▶ [PROBLEM DETAILS] In the following listing, find the lines containing "Screenshot" and report them.
-- ENTRIES SHOWN follows --
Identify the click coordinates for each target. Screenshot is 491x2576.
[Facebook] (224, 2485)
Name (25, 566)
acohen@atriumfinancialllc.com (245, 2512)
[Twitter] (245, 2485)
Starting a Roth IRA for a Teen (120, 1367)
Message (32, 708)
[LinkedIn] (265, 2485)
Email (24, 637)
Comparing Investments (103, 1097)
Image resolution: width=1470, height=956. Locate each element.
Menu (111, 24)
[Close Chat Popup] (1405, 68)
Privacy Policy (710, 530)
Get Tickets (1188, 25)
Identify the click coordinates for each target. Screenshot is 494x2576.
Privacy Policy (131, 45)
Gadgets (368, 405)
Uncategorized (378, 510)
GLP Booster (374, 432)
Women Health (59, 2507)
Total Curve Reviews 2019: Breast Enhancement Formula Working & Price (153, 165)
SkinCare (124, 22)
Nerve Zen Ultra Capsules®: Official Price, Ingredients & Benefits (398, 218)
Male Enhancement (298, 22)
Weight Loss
-- ENTRIES SHOWN concluded --
▶ [OUTPUT OF THE EXERCISE]
Identify the click coordinates for each target. Screenshot is 491x2576.
Identify the click coordinates for each target. Screenshot is 494x2576.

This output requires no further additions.